WHAT THE TASK ASKS: What you give back must match the data below character for character.

[Saved data entries]
------------------------------------------------------------------------

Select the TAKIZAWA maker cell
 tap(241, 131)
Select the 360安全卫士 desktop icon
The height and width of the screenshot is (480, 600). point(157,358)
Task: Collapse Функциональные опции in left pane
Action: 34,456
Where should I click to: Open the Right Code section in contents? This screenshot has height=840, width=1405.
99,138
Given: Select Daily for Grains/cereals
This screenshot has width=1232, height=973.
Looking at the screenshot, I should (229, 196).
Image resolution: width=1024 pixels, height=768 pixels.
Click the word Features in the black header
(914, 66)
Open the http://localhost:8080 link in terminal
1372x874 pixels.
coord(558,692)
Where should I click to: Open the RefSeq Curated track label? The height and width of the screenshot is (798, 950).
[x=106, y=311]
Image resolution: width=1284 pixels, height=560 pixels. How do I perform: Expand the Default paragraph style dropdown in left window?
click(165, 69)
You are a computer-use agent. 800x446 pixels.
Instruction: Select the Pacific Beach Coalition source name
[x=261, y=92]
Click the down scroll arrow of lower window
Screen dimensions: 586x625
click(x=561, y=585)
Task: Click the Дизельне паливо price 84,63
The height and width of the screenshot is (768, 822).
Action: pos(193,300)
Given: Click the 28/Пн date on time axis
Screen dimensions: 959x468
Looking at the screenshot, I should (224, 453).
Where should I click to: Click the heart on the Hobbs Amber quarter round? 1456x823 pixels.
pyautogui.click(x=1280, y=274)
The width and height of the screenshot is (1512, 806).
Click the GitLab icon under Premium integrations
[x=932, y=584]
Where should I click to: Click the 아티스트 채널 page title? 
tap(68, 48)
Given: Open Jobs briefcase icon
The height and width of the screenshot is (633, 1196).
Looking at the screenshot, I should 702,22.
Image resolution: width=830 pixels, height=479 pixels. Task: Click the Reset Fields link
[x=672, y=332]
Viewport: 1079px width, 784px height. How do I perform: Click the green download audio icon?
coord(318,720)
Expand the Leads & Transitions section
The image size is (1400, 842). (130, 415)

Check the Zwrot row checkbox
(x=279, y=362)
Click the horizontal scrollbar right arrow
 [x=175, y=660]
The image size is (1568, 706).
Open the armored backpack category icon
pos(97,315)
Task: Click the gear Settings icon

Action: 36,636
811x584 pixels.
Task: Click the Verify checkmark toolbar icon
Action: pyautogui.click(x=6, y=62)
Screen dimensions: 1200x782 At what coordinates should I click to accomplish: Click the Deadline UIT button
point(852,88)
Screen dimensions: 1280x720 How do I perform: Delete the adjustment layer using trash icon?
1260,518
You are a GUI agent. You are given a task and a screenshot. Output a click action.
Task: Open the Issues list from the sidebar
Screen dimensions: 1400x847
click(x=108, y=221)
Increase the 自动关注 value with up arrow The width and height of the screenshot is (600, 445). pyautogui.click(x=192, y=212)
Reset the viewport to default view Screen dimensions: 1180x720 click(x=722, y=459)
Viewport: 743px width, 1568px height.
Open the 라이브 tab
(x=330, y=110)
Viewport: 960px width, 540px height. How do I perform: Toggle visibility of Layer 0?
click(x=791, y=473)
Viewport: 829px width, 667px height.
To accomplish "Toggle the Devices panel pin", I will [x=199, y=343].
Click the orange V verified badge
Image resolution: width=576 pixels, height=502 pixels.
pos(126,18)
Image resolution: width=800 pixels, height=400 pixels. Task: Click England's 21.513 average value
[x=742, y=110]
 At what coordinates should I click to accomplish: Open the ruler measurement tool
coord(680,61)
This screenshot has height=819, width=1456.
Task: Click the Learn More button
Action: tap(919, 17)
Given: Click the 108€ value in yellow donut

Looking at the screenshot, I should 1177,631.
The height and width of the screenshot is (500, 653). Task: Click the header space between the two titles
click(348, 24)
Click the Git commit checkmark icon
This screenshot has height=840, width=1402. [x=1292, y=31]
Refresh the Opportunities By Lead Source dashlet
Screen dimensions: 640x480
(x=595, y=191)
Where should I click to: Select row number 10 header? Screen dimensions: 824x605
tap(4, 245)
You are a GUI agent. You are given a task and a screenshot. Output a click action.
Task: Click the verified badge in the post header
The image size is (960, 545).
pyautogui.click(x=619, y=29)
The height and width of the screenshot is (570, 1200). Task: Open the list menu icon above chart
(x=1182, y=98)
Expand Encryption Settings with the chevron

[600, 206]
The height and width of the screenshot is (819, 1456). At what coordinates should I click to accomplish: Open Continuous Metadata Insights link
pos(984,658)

------------------------------------------------------------------------

SOLVED PROBLEM:
Select the TAKIZAWA maker cell
 tap(241, 131)
Select the 360安全卫士 desktop icon
The height and width of the screenshot is (480, 600). point(157,358)
Task: Collapse Функциональные опции in left pane
Action: 34,456
Where should I click to: Open the Right Code section in contents? This screenshot has height=840, width=1405.
99,138
Given: Select Daily for Grains/cereals
This screenshot has width=1232, height=973.
Looking at the screenshot, I should (229, 196).
Image resolution: width=1024 pixels, height=768 pixels.
Click the word Features in the black header
(914, 66)
Open the http://localhost:8080 link in terminal
1372x874 pixels.
coord(558,692)
Where should I click to: Open the RefSeq Curated track label? The height and width of the screenshot is (798, 950).
[x=106, y=311]
Image resolution: width=1284 pixels, height=560 pixels. How do I perform: Expand the Default paragraph style dropdown in left window?
click(165, 69)
You are a computer-use agent. 800x446 pixels.
Instruction: Select the Pacific Beach Coalition source name
[x=261, y=92]
Click the down scroll arrow of lower window
Screen dimensions: 586x625
click(x=561, y=585)
Task: Click the Дизельне паливо price 84,63
The height and width of the screenshot is (768, 822).
Action: pos(193,300)
Given: Click the 28/Пн date on time axis
Screen dimensions: 959x468
Looking at the screenshot, I should (224, 453).
Where should I click to: Click the heart on the Hobbs Amber quarter round? 1456x823 pixels.
pyautogui.click(x=1280, y=274)
The width and height of the screenshot is (1512, 806).
Click the GitLab icon under Premium integrations
[x=932, y=584]
Where should I click to: Click the 아티스트 채널 page title? 
tap(68, 48)
Given: Open Jobs briefcase icon
The height and width of the screenshot is (633, 1196).
Looking at the screenshot, I should 702,22.
Image resolution: width=830 pixels, height=479 pixels. Task: Click the Reset Fields link
[x=672, y=332]
Viewport: 1079px width, 784px height. How do I perform: Click the green download audio icon?
coord(318,720)
Expand the Leads & Transitions section
The image size is (1400, 842). (130, 415)

Check the Zwrot row checkbox
(x=279, y=362)
Click the horizontal scrollbar right arrow
 [x=175, y=660]
The image size is (1568, 706).
Open the armored backpack category icon
pos(97,315)
Task: Click the gear Settings icon

Action: 36,636
811x584 pixels.
Task: Click the Verify checkmark toolbar icon
Action: pyautogui.click(x=6, y=62)
Screen dimensions: 1200x782 At what coordinates should I click to accomplish: Click the Deadline UIT button
point(852,88)
Screen dimensions: 1280x720 How do I perform: Delete the adjustment layer using trash icon?
1260,518
You are a GUI agent. You are given a task and a screenshot. Output a click action.
Task: Open the Issues list from the sidebar
Screen dimensions: 1400x847
click(x=108, y=221)
Increase the 自动关注 value with up arrow The width and height of the screenshot is (600, 445). pyautogui.click(x=192, y=212)
Reset the viewport to default view Screen dimensions: 1180x720 click(x=722, y=459)
Viewport: 743px width, 1568px height.
Open the 라이브 tab
(x=330, y=110)
Viewport: 960px width, 540px height. How do I perform: Toggle visibility of Layer 0?
click(x=791, y=473)
Viewport: 829px width, 667px height.
To accomplish "Toggle the Devices panel pin", I will [x=199, y=343].
Click the orange V verified badge
Image resolution: width=576 pixels, height=502 pixels.
pos(126,18)
Image resolution: width=800 pixels, height=400 pixels. Task: Click England's 21.513 average value
[x=742, y=110]
 At what coordinates should I click to accomplish: Open the ruler measurement tool
coord(680,61)
This screenshot has height=819, width=1456.
Task: Click the Learn More button
Action: tap(919, 17)
Given: Click the 108€ value in yellow donut

Looking at the screenshot, I should 1177,631.
The height and width of the screenshot is (500, 653). Task: Click the header space between the two titles
click(348, 24)
Click the Git commit checkmark icon
This screenshot has height=840, width=1402. [x=1292, y=31]
Refresh the Opportunities By Lead Source dashlet
Screen dimensions: 640x480
(x=595, y=191)
Where should I click to: Select row number 10 header? Screen dimensions: 824x605
tap(4, 245)
You are a GUI agent. You are given a task and a screenshot. Output a click action.
Task: Click the verified badge in the post header
The image size is (960, 545).
pyautogui.click(x=619, y=29)
The height and width of the screenshot is (570, 1200). Task: Open the list menu icon above chart
(x=1182, y=98)
Expand Encryption Settings with the chevron

[600, 206]
The height and width of the screenshot is (819, 1456). At what coordinates should I click to accomplish: Open Continuous Metadata Insights link
pos(984,658)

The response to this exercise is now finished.